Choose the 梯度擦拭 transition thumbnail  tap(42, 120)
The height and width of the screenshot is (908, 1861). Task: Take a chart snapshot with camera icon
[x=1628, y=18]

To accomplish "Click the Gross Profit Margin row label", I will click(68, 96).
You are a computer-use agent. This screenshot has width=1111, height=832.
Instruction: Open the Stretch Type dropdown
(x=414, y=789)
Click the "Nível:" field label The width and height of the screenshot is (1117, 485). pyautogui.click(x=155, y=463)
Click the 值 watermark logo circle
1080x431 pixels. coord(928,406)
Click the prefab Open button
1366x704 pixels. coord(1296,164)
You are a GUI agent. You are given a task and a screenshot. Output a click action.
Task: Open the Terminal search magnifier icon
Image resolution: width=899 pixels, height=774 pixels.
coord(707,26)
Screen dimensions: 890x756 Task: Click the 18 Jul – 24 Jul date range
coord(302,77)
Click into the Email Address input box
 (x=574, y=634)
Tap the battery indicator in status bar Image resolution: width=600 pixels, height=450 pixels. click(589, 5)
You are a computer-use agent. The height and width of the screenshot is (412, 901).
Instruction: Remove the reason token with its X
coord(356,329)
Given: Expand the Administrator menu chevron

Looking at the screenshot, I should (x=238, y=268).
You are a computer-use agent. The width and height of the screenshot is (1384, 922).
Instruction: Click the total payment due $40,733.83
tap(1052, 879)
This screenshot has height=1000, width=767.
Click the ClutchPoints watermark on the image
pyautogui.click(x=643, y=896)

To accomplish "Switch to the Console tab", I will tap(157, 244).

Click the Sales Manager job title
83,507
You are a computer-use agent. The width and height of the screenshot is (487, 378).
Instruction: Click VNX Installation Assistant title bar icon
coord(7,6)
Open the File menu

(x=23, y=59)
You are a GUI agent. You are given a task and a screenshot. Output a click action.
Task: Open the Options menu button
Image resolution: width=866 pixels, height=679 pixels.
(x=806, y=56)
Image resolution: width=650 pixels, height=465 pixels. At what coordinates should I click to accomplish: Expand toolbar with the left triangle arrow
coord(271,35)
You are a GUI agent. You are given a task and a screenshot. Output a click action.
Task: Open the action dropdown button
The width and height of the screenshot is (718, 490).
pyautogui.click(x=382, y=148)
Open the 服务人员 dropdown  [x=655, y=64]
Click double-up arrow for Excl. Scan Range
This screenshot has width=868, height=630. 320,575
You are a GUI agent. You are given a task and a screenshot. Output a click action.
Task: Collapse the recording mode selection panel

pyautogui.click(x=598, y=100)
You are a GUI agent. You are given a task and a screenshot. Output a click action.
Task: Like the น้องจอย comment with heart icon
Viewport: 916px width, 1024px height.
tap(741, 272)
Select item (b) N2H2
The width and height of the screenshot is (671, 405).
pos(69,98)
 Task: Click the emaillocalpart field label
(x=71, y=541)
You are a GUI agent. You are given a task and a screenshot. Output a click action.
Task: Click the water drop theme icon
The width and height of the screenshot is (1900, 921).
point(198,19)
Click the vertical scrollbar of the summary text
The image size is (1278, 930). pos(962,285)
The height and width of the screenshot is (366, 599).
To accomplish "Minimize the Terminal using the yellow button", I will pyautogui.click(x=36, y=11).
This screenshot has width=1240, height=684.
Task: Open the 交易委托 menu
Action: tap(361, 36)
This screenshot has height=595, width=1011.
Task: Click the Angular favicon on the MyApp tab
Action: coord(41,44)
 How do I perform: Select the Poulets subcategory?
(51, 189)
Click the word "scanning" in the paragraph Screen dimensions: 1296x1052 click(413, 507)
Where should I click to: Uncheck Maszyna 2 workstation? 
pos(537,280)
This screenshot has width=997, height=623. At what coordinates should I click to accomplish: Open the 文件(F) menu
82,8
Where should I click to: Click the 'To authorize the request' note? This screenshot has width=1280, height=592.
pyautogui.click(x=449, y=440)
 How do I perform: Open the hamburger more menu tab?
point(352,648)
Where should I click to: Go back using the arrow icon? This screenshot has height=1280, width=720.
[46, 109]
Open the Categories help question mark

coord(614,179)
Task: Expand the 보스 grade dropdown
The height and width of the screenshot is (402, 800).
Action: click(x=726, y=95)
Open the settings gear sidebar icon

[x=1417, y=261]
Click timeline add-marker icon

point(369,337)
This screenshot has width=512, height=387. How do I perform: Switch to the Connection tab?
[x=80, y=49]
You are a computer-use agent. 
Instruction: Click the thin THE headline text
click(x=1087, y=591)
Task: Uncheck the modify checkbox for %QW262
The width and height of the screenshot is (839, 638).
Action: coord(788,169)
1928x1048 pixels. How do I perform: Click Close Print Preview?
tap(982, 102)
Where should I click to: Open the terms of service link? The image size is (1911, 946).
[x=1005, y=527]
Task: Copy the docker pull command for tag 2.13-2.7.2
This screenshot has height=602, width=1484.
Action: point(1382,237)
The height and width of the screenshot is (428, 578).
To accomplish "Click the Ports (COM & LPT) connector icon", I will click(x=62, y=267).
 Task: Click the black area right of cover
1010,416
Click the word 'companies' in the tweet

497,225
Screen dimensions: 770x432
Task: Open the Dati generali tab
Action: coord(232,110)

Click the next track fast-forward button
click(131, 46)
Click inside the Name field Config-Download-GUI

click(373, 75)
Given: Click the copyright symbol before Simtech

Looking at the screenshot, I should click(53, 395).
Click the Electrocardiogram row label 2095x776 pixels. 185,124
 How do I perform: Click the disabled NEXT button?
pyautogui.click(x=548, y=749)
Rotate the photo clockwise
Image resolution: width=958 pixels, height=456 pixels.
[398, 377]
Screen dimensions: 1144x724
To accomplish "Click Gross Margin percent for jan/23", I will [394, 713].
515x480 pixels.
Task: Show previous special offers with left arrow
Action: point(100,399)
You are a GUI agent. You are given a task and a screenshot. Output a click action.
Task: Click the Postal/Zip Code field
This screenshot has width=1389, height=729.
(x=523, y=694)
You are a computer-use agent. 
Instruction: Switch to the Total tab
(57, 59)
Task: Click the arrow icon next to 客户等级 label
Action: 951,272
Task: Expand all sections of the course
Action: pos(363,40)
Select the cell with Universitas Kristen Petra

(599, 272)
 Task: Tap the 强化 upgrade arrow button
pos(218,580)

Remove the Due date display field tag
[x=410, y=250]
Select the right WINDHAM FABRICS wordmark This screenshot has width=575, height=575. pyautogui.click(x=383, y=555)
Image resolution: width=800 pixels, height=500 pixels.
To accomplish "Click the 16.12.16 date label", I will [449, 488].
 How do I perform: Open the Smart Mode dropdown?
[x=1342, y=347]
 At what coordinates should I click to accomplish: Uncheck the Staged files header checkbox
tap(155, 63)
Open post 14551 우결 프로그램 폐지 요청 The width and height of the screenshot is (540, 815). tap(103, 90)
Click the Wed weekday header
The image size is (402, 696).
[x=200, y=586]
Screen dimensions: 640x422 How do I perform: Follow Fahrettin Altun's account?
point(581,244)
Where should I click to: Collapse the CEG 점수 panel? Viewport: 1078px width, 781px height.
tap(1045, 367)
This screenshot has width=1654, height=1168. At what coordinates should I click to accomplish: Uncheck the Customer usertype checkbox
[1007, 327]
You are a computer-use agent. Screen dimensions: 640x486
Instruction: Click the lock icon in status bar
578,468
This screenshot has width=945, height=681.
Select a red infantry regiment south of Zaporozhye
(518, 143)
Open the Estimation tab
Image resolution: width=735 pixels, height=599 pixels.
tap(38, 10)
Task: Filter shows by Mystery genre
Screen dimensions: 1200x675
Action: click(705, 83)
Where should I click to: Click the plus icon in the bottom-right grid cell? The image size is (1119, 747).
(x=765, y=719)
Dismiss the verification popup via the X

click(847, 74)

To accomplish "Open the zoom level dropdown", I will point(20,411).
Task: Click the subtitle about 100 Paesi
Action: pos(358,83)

• What is expected
Word for word, restate each line of the material.

• Output for this exercise
Choose the 梯度擦拭 transition thumbnail  tap(42, 120)
The height and width of the screenshot is (908, 1861). Task: Take a chart snapshot with camera icon
[x=1628, y=18]

To accomplish "Click the Gross Profit Margin row label", I will click(68, 96).
You are a computer-use agent. This screenshot has width=1111, height=832.
Instruction: Open the Stretch Type dropdown
(x=414, y=789)
Click the "Nível:" field label The width and height of the screenshot is (1117, 485). pyautogui.click(x=155, y=463)
Click the 值 watermark logo circle
1080x431 pixels. coord(928,406)
Click the prefab Open button
1366x704 pixels. coord(1296,164)
You are a GUI agent. You are given a task and a screenshot. Output a click action.
Task: Open the Terminal search magnifier icon
Image resolution: width=899 pixels, height=774 pixels.
coord(707,26)
Screen dimensions: 890x756 Task: Click the 18 Jul – 24 Jul date range
coord(302,77)
Click into the Email Address input box
 (x=574, y=634)
Tap the battery indicator in status bar Image resolution: width=600 pixels, height=450 pixels. click(589, 5)
You are a computer-use agent. The height and width of the screenshot is (412, 901).
Instruction: Remove the reason token with its X
coord(356,329)
Given: Expand the Administrator menu chevron

Looking at the screenshot, I should (x=238, y=268).
You are a computer-use agent. The width and height of the screenshot is (1384, 922).
Instruction: Click the total payment due $40,733.83
tap(1052, 879)
This screenshot has height=1000, width=767.
Click the ClutchPoints watermark on the image
pyautogui.click(x=643, y=896)

To accomplish "Switch to the Console tab", I will tap(157, 244).

Click the Sales Manager job title
83,507
You are a computer-use agent. The width and height of the screenshot is (487, 378).
Instruction: Click VNX Installation Assistant title bar icon
coord(7,6)
Open the File menu

(x=23, y=59)
You are a GUI agent. You are given a task and a screenshot. Output a click action.
Task: Open the Options menu button
Image resolution: width=866 pixels, height=679 pixels.
(x=806, y=56)
Image resolution: width=650 pixels, height=465 pixels. At what coordinates should I click to accomplish: Expand toolbar with the left triangle arrow
coord(271,35)
You are a GUI agent. You are given a task and a screenshot. Output a click action.
Task: Open the action dropdown button
The width and height of the screenshot is (718, 490).
pyautogui.click(x=382, y=148)
Open the 服务人员 dropdown  [x=655, y=64]
Click double-up arrow for Excl. Scan Range
This screenshot has width=868, height=630. 320,575
You are a GUI agent. You are given a task and a screenshot. Output a click action.
Task: Collapse the recording mode selection panel

pyautogui.click(x=598, y=100)
You are a GUI agent. You are given a task and a screenshot. Output a click action.
Task: Like the น้องจอย comment with heart icon
Viewport: 916px width, 1024px height.
tap(741, 272)
Select item (b) N2H2
The width and height of the screenshot is (671, 405).
pos(69,98)
 Task: Click the emaillocalpart field label
(x=71, y=541)
You are a GUI agent. You are given a task and a screenshot. Output a click action.
Task: Click the water drop theme icon
The width and height of the screenshot is (1900, 921).
point(198,19)
Click the vertical scrollbar of the summary text
The image size is (1278, 930). pos(962,285)
The height and width of the screenshot is (366, 599).
To accomplish "Minimize the Terminal using the yellow button", I will pyautogui.click(x=36, y=11).
This screenshot has width=1240, height=684.
Task: Open the 交易委托 menu
Action: tap(361, 36)
This screenshot has height=595, width=1011.
Task: Click the Angular favicon on the MyApp tab
Action: coord(41,44)
 How do I perform: Select the Poulets subcategory?
(51, 189)
Click the word "scanning" in the paragraph Screen dimensions: 1296x1052 click(413, 507)
Where should I click to: Uncheck Maszyna 2 workstation? 
pos(537,280)
This screenshot has width=997, height=623. At what coordinates should I click to accomplish: Open the 文件(F) menu
82,8
Where should I click to: Click the 'To authorize the request' note? This screenshot has width=1280, height=592.
pyautogui.click(x=449, y=440)
 How do I perform: Open the hamburger more menu tab?
point(352,648)
Where should I click to: Go back using the arrow icon? This screenshot has height=1280, width=720.
[46, 109]
Open the Categories help question mark

coord(614,179)
Task: Expand the 보스 grade dropdown
The height and width of the screenshot is (402, 800).
Action: click(x=726, y=95)
Open the settings gear sidebar icon

[x=1417, y=261]
Click timeline add-marker icon

point(369,337)
This screenshot has width=512, height=387. How do I perform: Switch to the Connection tab?
[x=80, y=49]
You are a computer-use agent. 
Instruction: Click the thin THE headline text
click(x=1087, y=591)
Task: Uncheck the modify checkbox for %QW262
The width and height of the screenshot is (839, 638).
Action: coord(788,169)
1928x1048 pixels. How do I perform: Click Close Print Preview?
tap(982, 102)
Where should I click to: Open the terms of service link? The image size is (1911, 946).
[x=1005, y=527]
Task: Copy the docker pull command for tag 2.13-2.7.2
This screenshot has height=602, width=1484.
Action: point(1382,237)
The height and width of the screenshot is (428, 578).
To accomplish "Click the Ports (COM & LPT) connector icon", I will click(x=62, y=267).
 Task: Click the black area right of cover
1010,416
Click the word 'companies' in the tweet

497,225
Screen dimensions: 770x432
Task: Open the Dati generali tab
Action: coord(232,110)

Click the next track fast-forward button
click(131, 46)
Click inside the Name field Config-Download-GUI

click(373, 75)
Given: Click the copyright symbol before Simtech

Looking at the screenshot, I should click(53, 395).
Click the Electrocardiogram row label 2095x776 pixels. 185,124
 How do I perform: Click the disabled NEXT button?
pyautogui.click(x=548, y=749)
Rotate the photo clockwise
Image resolution: width=958 pixels, height=456 pixels.
[398, 377]
Screen dimensions: 1144x724
To accomplish "Click Gross Margin percent for jan/23", I will [394, 713].
515x480 pixels.
Task: Show previous special offers with left arrow
Action: point(100,399)
You are a GUI agent. You are given a task and a screenshot. Output a click action.
Task: Click the Postal/Zip Code field
This screenshot has width=1389, height=729.
(x=523, y=694)
You are a computer-use agent. 
Instruction: Switch to the Total tab
(57, 59)
Task: Click the arrow icon next to 客户等级 label
Action: 951,272
Task: Expand all sections of the course
Action: pos(363,40)
Select the cell with Universitas Kristen Petra

(599, 272)
 Task: Tap the 强化 upgrade arrow button
pos(218,580)

Remove the Due date display field tag
[x=410, y=250]
Select the right WINDHAM FABRICS wordmark This screenshot has width=575, height=575. pyautogui.click(x=383, y=555)
Image resolution: width=800 pixels, height=500 pixels.
To accomplish "Click the 16.12.16 date label", I will [449, 488].
 How do I perform: Open the Smart Mode dropdown?
[x=1342, y=347]
 At what coordinates should I click to accomplish: Uncheck the Staged files header checkbox
tap(155, 63)
Open post 14551 우결 프로그램 폐지 요청 The width and height of the screenshot is (540, 815). tap(103, 90)
Click the Wed weekday header
The image size is (402, 696).
[x=200, y=586]
Screen dimensions: 640x422 How do I perform: Follow Fahrettin Altun's account?
point(581,244)
Where should I click to: Collapse the CEG 점수 panel? Viewport: 1078px width, 781px height.
tap(1045, 367)
This screenshot has width=1654, height=1168. At what coordinates should I click to accomplish: Uncheck the Customer usertype checkbox
[1007, 327]
You are a computer-use agent. Screen dimensions: 640x486
Instruction: Click the lock icon in status bar
578,468
This screenshot has width=945, height=681.
Select a red infantry regiment south of Zaporozhye
(518, 143)
Open the Estimation tab
Image resolution: width=735 pixels, height=599 pixels.
tap(38, 10)
Task: Filter shows by Mystery genre
Screen dimensions: 1200x675
Action: click(705, 83)
Where should I click to: Click the plus icon in the bottom-right grid cell? The image size is (1119, 747).
(x=765, y=719)
Dismiss the verification popup via the X

click(847, 74)

To accomplish "Open the zoom level dropdown", I will point(20,411).
Task: Click the subtitle about 100 Paesi
Action: pos(358,83)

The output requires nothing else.